WORK REQUEST: Reproduce exactly the lines below from the one containing "Mapa kontsultatu (200, 2379)" through the one containing "(34) 943 01 74 64 (448, 2440)", including both, and nothing else.

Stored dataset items
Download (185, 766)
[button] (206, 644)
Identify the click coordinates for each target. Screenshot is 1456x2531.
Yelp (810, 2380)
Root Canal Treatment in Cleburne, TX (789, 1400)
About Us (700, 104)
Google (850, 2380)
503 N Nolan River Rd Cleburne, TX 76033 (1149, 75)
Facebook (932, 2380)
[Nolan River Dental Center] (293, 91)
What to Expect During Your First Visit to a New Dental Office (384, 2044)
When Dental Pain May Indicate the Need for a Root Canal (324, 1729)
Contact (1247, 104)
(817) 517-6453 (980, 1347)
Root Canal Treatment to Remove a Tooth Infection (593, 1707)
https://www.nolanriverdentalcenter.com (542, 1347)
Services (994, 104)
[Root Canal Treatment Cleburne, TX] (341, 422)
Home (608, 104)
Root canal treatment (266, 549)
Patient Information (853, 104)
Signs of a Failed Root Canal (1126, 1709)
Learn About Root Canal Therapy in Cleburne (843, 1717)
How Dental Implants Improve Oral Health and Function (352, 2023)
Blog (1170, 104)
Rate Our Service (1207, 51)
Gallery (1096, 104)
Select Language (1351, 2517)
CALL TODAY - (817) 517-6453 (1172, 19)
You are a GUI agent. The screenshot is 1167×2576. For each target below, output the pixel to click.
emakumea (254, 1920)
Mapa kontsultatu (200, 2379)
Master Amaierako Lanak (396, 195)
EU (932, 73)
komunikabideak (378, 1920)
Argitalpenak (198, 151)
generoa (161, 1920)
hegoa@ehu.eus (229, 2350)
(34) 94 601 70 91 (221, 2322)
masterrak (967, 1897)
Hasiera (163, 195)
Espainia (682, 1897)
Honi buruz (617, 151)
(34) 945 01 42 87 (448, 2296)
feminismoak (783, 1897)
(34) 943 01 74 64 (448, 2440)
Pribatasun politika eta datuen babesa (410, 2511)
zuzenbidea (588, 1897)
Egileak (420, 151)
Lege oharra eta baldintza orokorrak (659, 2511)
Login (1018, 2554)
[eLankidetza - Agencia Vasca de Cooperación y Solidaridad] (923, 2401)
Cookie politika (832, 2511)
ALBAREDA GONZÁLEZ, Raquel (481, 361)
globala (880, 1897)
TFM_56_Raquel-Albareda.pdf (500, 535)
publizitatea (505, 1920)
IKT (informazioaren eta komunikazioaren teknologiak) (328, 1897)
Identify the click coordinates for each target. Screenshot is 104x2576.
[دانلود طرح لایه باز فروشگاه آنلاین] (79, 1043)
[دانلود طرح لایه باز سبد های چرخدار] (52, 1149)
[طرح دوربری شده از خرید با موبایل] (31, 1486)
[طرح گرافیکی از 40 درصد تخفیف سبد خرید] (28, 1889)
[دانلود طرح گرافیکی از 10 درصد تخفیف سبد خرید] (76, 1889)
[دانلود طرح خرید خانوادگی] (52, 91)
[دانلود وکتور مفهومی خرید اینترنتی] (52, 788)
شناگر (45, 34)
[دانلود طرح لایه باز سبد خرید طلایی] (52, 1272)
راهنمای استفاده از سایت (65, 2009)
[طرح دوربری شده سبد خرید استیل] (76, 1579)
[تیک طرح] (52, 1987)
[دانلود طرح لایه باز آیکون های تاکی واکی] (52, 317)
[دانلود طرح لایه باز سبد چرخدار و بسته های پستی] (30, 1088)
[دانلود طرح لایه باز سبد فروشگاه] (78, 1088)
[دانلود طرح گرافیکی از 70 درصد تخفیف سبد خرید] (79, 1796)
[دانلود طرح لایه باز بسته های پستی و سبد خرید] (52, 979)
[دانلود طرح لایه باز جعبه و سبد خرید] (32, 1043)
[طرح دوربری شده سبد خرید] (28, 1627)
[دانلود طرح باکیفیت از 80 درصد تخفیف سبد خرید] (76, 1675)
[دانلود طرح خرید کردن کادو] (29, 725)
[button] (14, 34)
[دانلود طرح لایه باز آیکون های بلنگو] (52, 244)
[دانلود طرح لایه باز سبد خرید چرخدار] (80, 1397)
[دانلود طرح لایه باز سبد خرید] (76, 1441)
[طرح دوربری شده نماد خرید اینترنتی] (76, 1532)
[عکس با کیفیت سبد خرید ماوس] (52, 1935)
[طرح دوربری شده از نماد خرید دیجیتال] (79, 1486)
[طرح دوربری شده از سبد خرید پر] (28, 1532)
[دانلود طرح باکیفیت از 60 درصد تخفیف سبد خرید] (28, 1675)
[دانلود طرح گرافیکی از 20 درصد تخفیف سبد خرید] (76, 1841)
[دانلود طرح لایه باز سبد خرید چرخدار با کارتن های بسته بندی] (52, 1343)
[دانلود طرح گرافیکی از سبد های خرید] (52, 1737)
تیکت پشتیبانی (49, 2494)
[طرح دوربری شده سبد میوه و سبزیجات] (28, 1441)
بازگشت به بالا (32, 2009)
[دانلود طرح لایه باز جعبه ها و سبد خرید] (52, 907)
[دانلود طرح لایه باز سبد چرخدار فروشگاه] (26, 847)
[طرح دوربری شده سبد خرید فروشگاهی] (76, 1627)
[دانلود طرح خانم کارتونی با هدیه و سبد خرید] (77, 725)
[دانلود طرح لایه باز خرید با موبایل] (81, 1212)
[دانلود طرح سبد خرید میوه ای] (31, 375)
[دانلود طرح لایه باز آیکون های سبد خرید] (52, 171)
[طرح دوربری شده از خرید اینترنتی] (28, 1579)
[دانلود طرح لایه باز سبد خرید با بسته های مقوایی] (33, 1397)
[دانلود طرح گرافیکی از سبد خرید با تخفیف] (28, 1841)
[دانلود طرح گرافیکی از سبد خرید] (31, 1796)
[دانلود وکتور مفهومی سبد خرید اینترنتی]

COMPLETED TASK:
Mapa kontsultatu (200, 2379)
Master Amaierako Lanak (396, 195)
EU (932, 73)
komunikabideak (378, 1920)
Argitalpenak (198, 151)
generoa (161, 1920)
hegoa@ehu.eus (229, 2350)
(34) 94 601 70 91 (221, 2322)
masterrak (967, 1897)
Hasiera (163, 195)
Espainia (682, 1897)
Honi buruz (617, 151)
(34) 945 01 42 87 (448, 2296)
feminismoak (783, 1897)
(34) 943 01 74 64 (448, 2440)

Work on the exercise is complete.